EXERCISE TASKS:
(1) According to the report on Donald Trump's NRA speech, in what city does the National Rifle Association conference take place?
(2) Continue the report on Donald Trump's NRA speech, picking up after its last sentence.

TEXT:
***

Immediate past US President, Donald Trump, has said the US should prioritise funding for school security over aid to Ukraine, days after a Texas school shooting which killed pupils.
Mr. Trump, speaking at a pro-gun conference, said the US can send billions to Ukraine, but“we should be able to do whatever it takes to keep our children safe at home.” The conference of the National Rifle Association (NRA), is the largest US gun group, and takes place in Houston, US.
Mr. Trump’s comment came after a mass shooting by a teenager in Uvalde (a city and the county seat of Uvalde County, Texas, United States).
In his speech, he pointed out that “We spent trillions in Iraq and Afghanistan, and got nothing for it”, drawing loud applause, adding that “Before we nation-build the rest of the world, we should be building safe schools for our own children in our own nation”.

***

Saved data entries

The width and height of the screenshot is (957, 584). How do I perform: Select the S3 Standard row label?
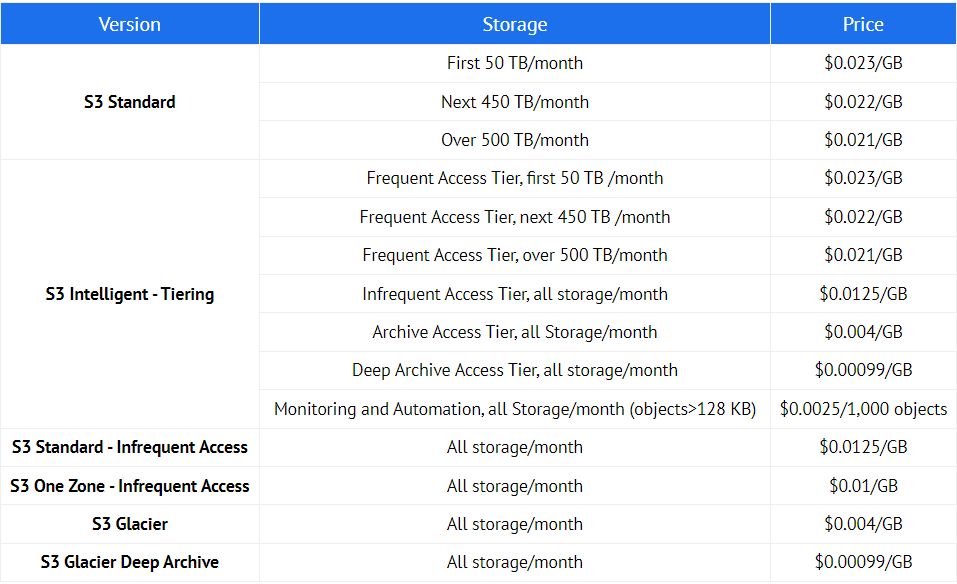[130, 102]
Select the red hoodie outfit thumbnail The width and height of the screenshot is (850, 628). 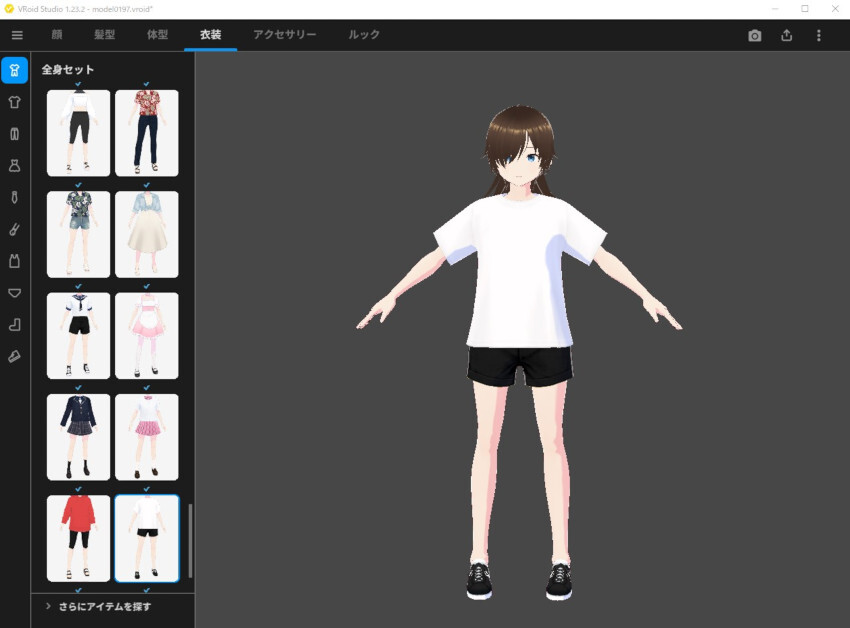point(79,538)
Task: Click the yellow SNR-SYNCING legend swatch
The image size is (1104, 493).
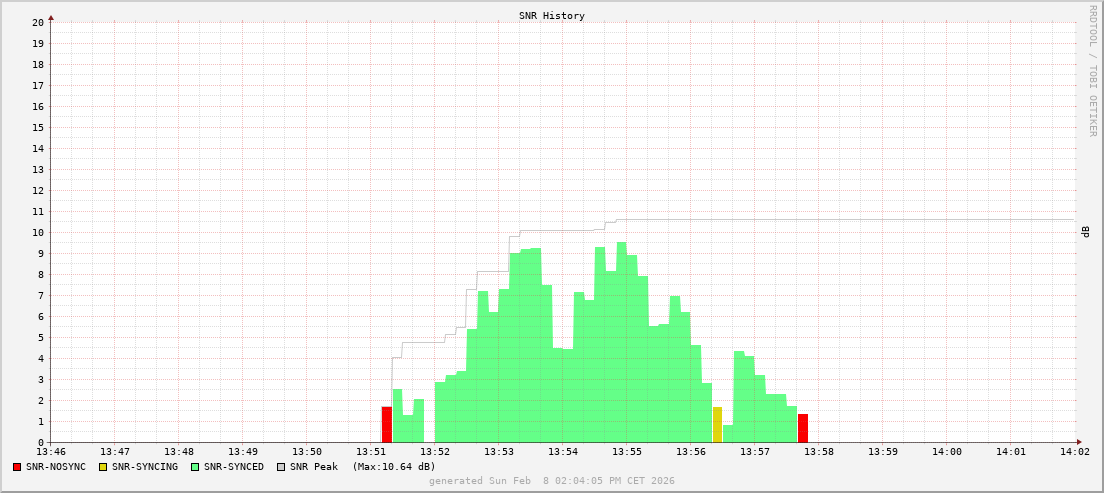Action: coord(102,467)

***

EXERCISE RESULTS:
(1) Houston

(2)
A Recent Spending by the US
Earlier this month (May 2022), the US Congress overwhelmingly voted to send close to $40bn (£31bn) in military aid to Ukraine. In total, US lawmakers have sent about $54bn to Ukraine since Russia’s invasion on Ukraine on Thursday, February 24, 2022.
In Mr. Trump’s speech, he also rejected calls for tightened gun controls, saying decent Americans should not be allowed firearms to defend themselves against “evil”. Instead, he proposed a “top-to-bottom overhaul” of school safety, with fortified single points of entry including metal detectors and at least, one armed police officer in every campus. To point fingers, he accused Democrats of stonewalling such security measures.
The former Republican President began his speech by reading out the names of the Uvalde shooting victims, with each marked by a bell toll.
A Time to Draw Back
The annual conference of the NRA, which boasts five million members, is taking place 280 miles (450 km) from Uvalde, the venue of the worst school shooting in the US in a decade.
Ahead of the conference, several Conservative speakers and musical performers announced they were backing out, including Texas Governor, Greg Abbott, Senator John Cornyn and the manufacturer of the rifle used in the Uvalde attack. Mr. Trump also called in his speech for the US to “drastically change our approach to mental health”. He made a similar call during his Presidency, even while critics at the time accused him of trying to defund medical programmes that included mental healthcare.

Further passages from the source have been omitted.